» **Source excerpt**:
## Start

Product: Redis - Not Just Another Key-Value Store

With the introduction of Redis your options in the key-value space just grew and your choice of which to pick just got a lot harder. But when you think about it, that's not a bad position to be in at all.

Redis (REmote DIctionary Server) - a key-value database. It's similar to memcached but the dataset is not volatile, and values can be strings, exactly like in memcached, but also lists and sets with atomic operations to push/pop elements.

The key points are: open source; speed (benchmarked performing 110,000 SET operations, and 81,000 GETs, per second); persistence, but in an asynchronous way taking everything in memory; support for higher level data structures and atomic operations.

The home page is well organized so I'll spare the excessive-copying-to-make-this-post-longer. For a good overview of Redis take a look at Antonio Cangiano's article: Introducing Redis: a fast key-value database.

If you are looking at a way to understand how Redis is different than something like Tokyo Cabinet/Tyrant, Ezra Zygmuntowicz has done a good job explaining their different niches:

Redis has a different use case then tokyo does. I think tokyo is better for long term persistent data storage. But redis is much better as a state/data structure server.

## End

» **Set problem**:
Extend the write-up on Redis above with a further passage that begins after its final sentence.

» **Data**:
## Start

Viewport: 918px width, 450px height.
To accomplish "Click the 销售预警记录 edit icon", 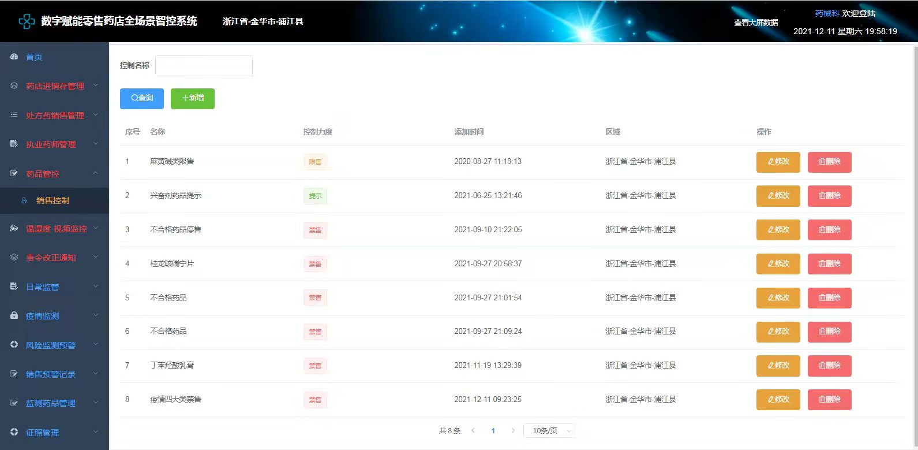I will click(14, 374).
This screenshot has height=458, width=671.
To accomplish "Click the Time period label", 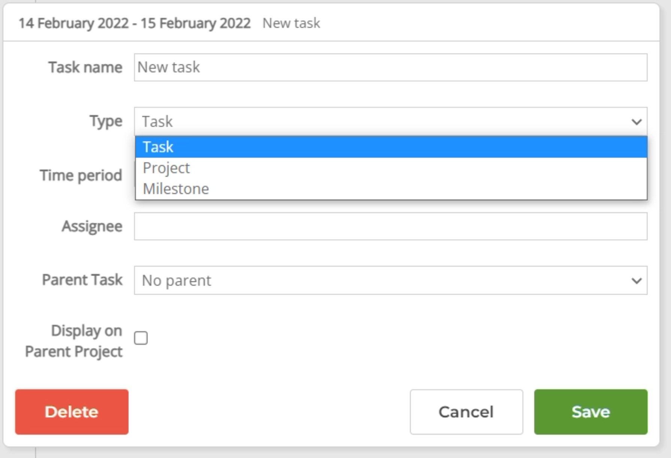I will [81, 175].
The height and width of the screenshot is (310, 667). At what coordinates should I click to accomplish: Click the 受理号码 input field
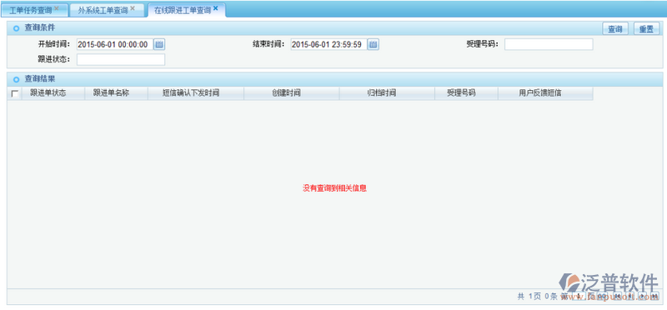click(x=549, y=44)
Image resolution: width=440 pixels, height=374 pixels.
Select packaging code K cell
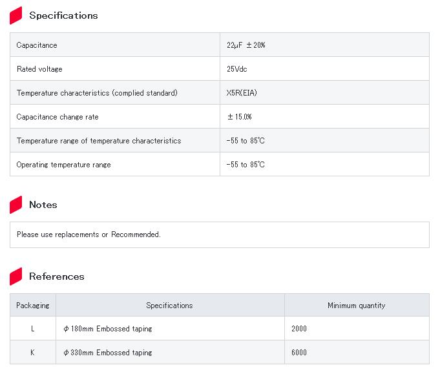coord(33,353)
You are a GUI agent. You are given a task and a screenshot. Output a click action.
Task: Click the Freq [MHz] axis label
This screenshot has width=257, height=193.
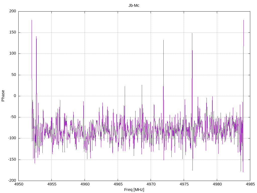[134, 190]
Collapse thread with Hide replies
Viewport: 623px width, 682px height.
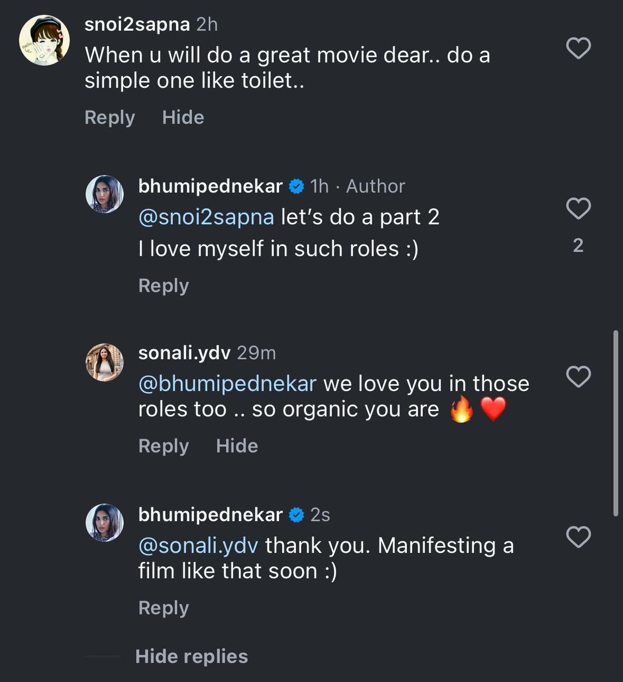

## End

» **Task response**:
Redis is faster then tokyo by quite a bit but is not immediately durable as in the writes to disk happen in the background at certain trigger points so it is possible to lose a little bit of data if the server crashes. But the power of redis comes in its data types. Having LISTS and SETS as well as string values for keys means you can do O(1) push/pop/shift/unshift as well as indexing/slicing into lists. And with the SET data type you can do set intersection in the server. This allows for very cool thigs like storing a set of tags for each key and then querying for the intersection of the set of tags of multiple keys to find out the common set of tags. I'm using this in nanite(an agent based messaging system) for the persistent storage of agent state and routing info. Using the SET data types makes this faster then keeping the state in memory in my ruby processes since can do the SEt intersection routing inside of redis rather then iterating and comparing in ruby:
http://gist.github.com/77314. You can also use redis LISTS as a queue to distribute work between multiple processes. Since pushing and popping are atomic you can use it as a shared tuple space. Also you can use a LIST as a circular log buffer by pushing to the end of a list and then doing an LTRIM to trim the list to the max size: redis.list_push_tail('logs', 'some log line..') redis.list_trim('logs', 0, 99). That will keep your circular log buffer at a max of 100 items. With tokyo you can store lists if you use lua on the server, but to push or pop from a list you have to pull the entire list down, alter it and then push it back up to the server. There is no atomic push/pop of just a single item because tokyo cannot store real lists as values so you have to do marshaling of your list to/from a string.



A demo application called Retwis shows how to use Redis to make a scalable Twitter clone, at least of the message posting aspects. There's a lot of good low level detail on how Redis is used in a real application.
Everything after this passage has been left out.